Researchers from Cincinnati Children’s Hospital Medical Center have developed a way in which cells from the stomach’s corpus/fundus region can be developed in the laboratory. These small organs could help research into common gastrointestinal problems and enhance drug research.
Stomach illnesses are common, impacting large numbers of individuals. An approximated 25 % of people in the United States are impacted by gastrointestinal problems.
Worldwide, gastric cancer is the 3rd major cause of cancer associated deaths.
To test new medicines and get a much better understanding of gastric disease mechanisms, it is important to have a reliable model of the working human stomach.
Even though there are a range of animal models for human gastrointestinal conditions, they can be time taking and complex to use.
Principal investigator Jim Wells, director of the Pluripotent Stem Cell Facility at Cincinnati Children’s, has made it his goal to develop consistent, reliable models of the organs involved in digestion – especially, the intestines, stomach, pancreas, and esophagus.
His study team has developed ways to use pluripotent stem cells to develop organs. Pluripotent stem cells are un-differentiated – to put it differently, they have the capability to develop into any cell form in the body.
2 years ago, Wells and his team learned the best way to use pluripotent stem cells to produce a part of the stomach accountable for producing hormones. This region is known as the antrum.

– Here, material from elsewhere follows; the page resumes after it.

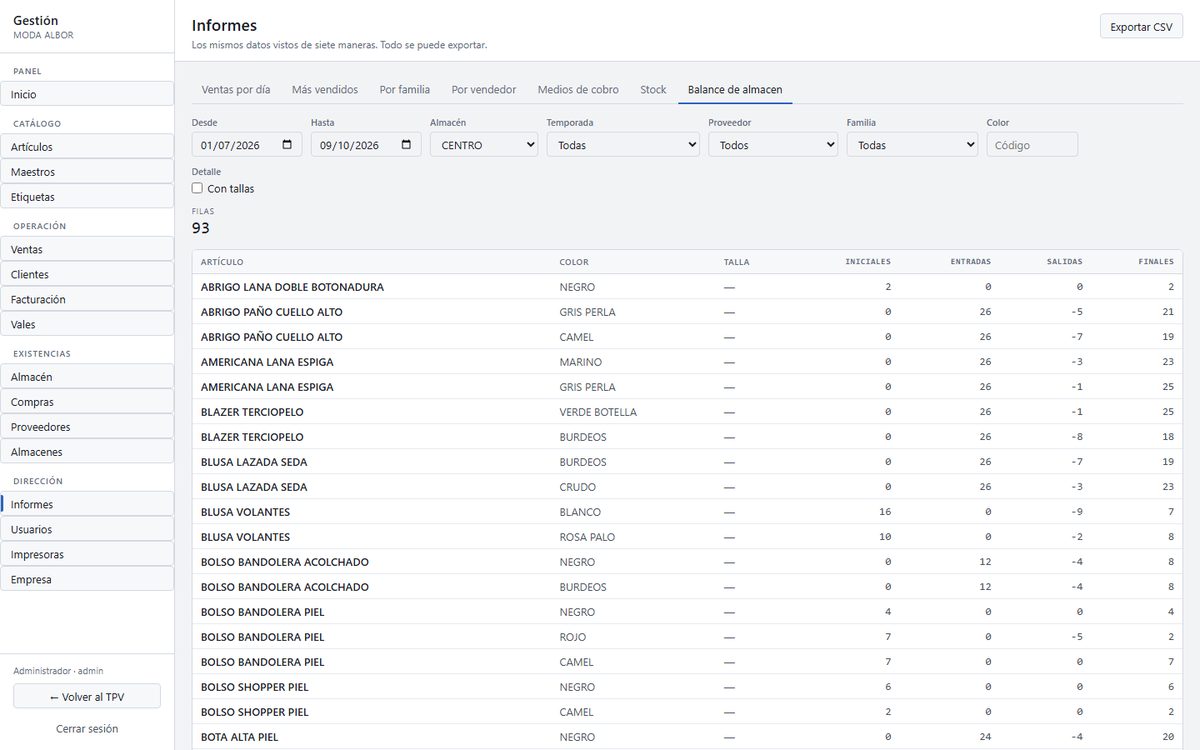Open Artículos in the sidebar
Screen dimensions: 1200x750
click(87, 147)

Growing a new section of stomach
A recent report presented in the journal Nature explains how the study team recently developed a method to develop the stomach’s corpus/fundus region. This is the top section of the stomach, close to the cardiac sphincter where the organ is connected to the esophagus.

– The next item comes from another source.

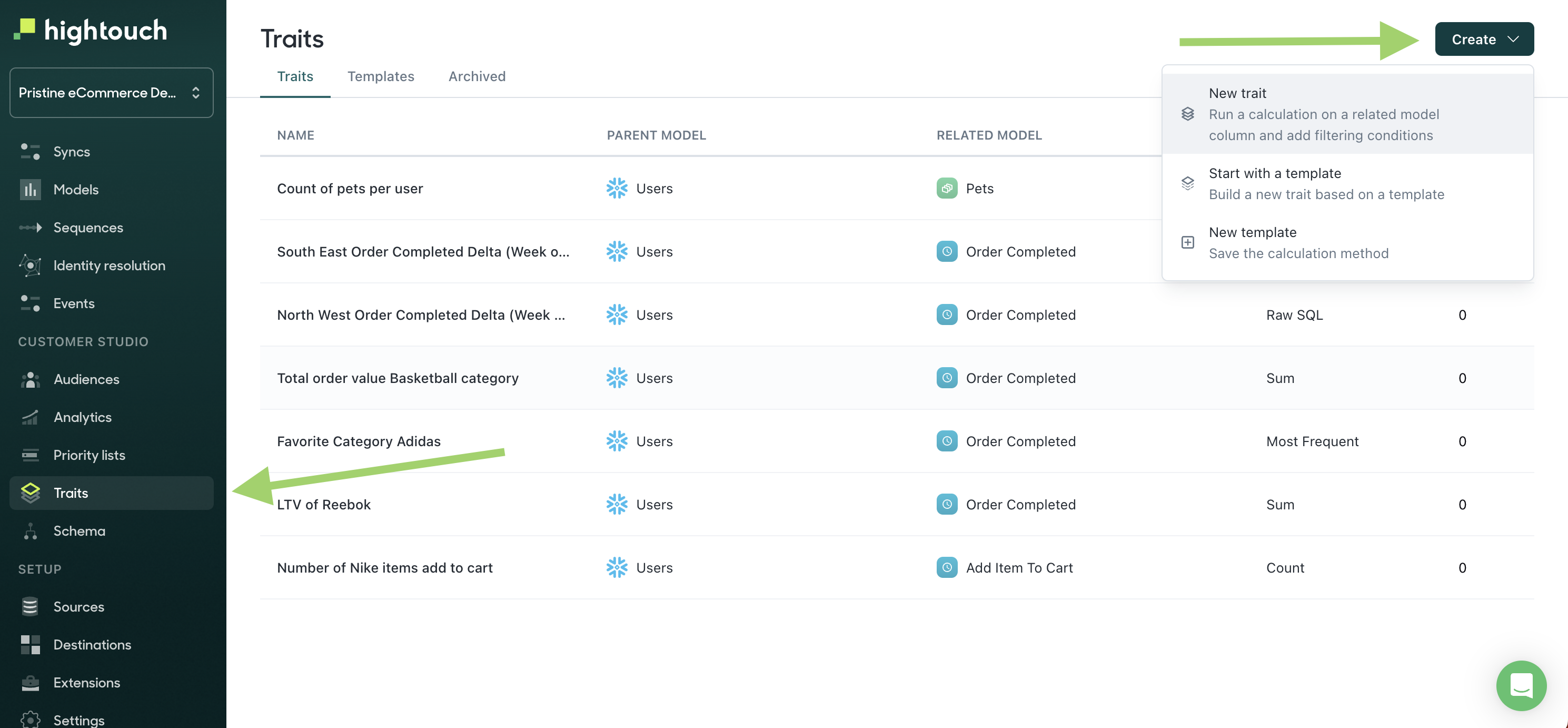
Task: Select the Syncs sidebar icon
Action: pos(31,151)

Commenting on research PI Jim Wells said,
“Now that we can grow both antral- and corpus/fundic form human gastric mini-organs, it’s feasible to research how these human gastric tissues communicate physiologically, react in a different way to infection, injury and respond to pharmacologic treatments.
This finding is the most recent in a long line of scientific studies from Wells’ laboratory to utilize pluripotent stem cells. They specialize in developing organoids, which are simplified versions of human organs that show realistic anatomy, albeit on a much smaller scale.
For instance, they efficiently engineered human intestine with an enteric nervous system, which was capable of absorb nutrients and perform peristalsis (the contractions that transfer food along the intestine).
Their new process guides pluripotent stem cells via natural developmental stages, turning them into human fundus organoids in just six weeks.